Agent-First Data

A naming convention that lets AI agents understand your data without being told what it means, plus a CLI and library for reading and safely editing structured JSON, TOML, YAML, dotenv, and INI documents.

Ask your agent: "Apply the Agent-First Data convention across my project's fields, config, and logs."

The problem: data doesn't say what it means

An agent reads {"timeout": 5000} from a tool. Seconds or milliseconds? It guesses — and a 5-second timeout silently becomes 83 minutes. The same trap is everywhere: {"price": 1200} gets charged as $1,200 instead of $12.00; {"created": 1738886400} is treated as an ID instead of a date.

It reads {"api_key": "sk-live-abc123"} and writes that line straight into a log file, because nothing marked the value as a secret.

Then it moves to the next tool, which calls the same value elapsed instead of duration — so what the agent learned about one tool tells it nothing about the next.

None of this is carelessness. The data never says what it means, so the meaning has to live somewhere else — documentation, a schema, a prompt. That copy goes stale, gets lost, or was never written.

What it does: put the meaning into the field name

Agent-First Data puts the meaning into the field name itself. Call the field timeout_ms and there is nothing left to guess — the name says milliseconds. Call it api_key_secret and any tool that follows the convention hides it automatically.

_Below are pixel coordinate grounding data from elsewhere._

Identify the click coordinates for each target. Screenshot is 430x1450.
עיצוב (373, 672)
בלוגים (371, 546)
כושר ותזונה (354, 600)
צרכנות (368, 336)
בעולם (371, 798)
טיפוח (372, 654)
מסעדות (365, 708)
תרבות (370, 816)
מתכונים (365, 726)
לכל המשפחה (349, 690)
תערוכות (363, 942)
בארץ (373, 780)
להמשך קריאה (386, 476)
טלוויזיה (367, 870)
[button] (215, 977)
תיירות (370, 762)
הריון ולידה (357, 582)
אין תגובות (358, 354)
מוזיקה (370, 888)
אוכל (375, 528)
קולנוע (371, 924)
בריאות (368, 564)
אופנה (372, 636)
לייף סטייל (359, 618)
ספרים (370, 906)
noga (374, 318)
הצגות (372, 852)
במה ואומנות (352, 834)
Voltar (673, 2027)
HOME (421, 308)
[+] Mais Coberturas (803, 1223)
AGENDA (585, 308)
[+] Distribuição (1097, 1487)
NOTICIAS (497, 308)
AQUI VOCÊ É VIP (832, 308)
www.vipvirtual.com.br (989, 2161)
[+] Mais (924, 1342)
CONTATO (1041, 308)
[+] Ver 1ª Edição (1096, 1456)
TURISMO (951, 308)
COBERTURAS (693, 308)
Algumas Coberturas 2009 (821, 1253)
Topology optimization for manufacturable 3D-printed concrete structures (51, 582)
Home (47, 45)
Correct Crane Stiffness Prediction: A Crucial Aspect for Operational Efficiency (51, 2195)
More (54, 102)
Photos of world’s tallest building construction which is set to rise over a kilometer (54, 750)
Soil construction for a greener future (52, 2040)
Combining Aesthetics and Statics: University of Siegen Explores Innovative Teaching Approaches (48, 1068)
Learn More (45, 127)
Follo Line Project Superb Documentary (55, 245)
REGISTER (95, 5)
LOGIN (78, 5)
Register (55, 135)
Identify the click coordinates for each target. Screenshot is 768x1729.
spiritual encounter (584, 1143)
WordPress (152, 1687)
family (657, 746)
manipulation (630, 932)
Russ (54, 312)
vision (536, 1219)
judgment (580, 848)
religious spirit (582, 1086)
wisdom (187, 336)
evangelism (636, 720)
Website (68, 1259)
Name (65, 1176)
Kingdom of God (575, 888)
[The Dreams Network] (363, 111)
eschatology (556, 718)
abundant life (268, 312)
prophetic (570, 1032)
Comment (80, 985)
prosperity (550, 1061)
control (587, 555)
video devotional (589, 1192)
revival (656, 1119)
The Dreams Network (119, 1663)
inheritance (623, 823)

It is a convention, not a framework — a small set of name endings, plus a tiny library in four languages that reads and formats them.

Names carry meaning. Endings like _ms, _bytes, _secret, _usd_cents, and _percent put units and intent directly into the field name.
One set of data, three ways to show it. The same fields render as JSON or YAML — both keep original keys and types, for machines — or as a single human log line with units formatted for scanning. Secrets are removed in every form.
Secrets stay secret. Anything ending in _secret is hidden automatically, in output and in logs. A _url field keeps its address but scrubs the userinfo password and secret-named query parameters. Legacy names like api_key can be protected by passing an explicit secret-name list.
Logging agents can read. Structured logs that follow the same rules, with request-scoped fields.
The same in four languages. One identical API across Rust, Go, Python, and TypeScript.

A quick look

One record — a log event with a timeout, an API key, and a database URL — rendered three ways. Nothing is configured; the field names carry everything.

{"kind":"log","log":{"event":"startup","args":{"timeout_s":30,"api_key_secret":"sk-123"},"db_url":"postgres://user:p@ss@db/app?token_secret=abc"},"trace":{"duration_ms":1280}}

JSON and YAML keep original keys and types (structure-preserving) and only redact secrets:

---
kind: "log"
log:
  args:
    api_key_secret: "***"
    timeout_s: 30
  db_url: "postgres://user:***@db/app?token_secret=***"
  event: "startup"
trace:
  duration_ms: 1280

Plain is the one human renderer — it strips unit suffixes and formats values for scanning:

kind=log log.args.api_key=*** log.args.timeout=30s log.db_url=postgres://user:***@db/app?token_secret=*** log.event=startup trace.duration=1.28s

Supported suffixes

Category	Suffixes
Duration	`_ns`, `_us`, `_ms`, `_s`, `_minutes`, `_hours`, `_days`
Timestamps	`_epoch_ns`, `_epoch_ms`, `_epoch_s`, `_rfc3339`
Size	`_bytes` (integer everywhere — config and output alike)
Currency	`_msats`, `_sats`, `_usd_cents`, `_eur_cents`, `_jpy`, `_{code}_cents`, `_{code}_micro` (`code` is 3–4 ASCII letters)
Strict strings	`_bcp47`, `_utc_offset`, `_rfc3339_date`, `_rfc3339_time`
Other	`_percent`, `_secret`, `_url`

JSON and YAML keep suffixes and raw values; Plain strips duration/size/currency/timestamp suffixes after formatting the value, and never strips _url/_bcp47/_utc_offset/_rfc3339_date/_rfc3339_time.

Redaction boundary

AFDATA redaction is intentionally field-name based:

_secret / _SECRET redacts the whole value or subtree to ***.
Legacy names such as api_key are redacted only when the caller passes an explicit secret_names list; matching is exact field-name equality.
_url fields scrub the userinfo password and query parameters whose names end in _secret or appear in secret_names; broad names such as api_key, token, or password are not hidden by default.
Free-form strings are not scanned for arbitrary secrets. If a secret URL is embedded in prose, redact the URL first with redact_url_secrets.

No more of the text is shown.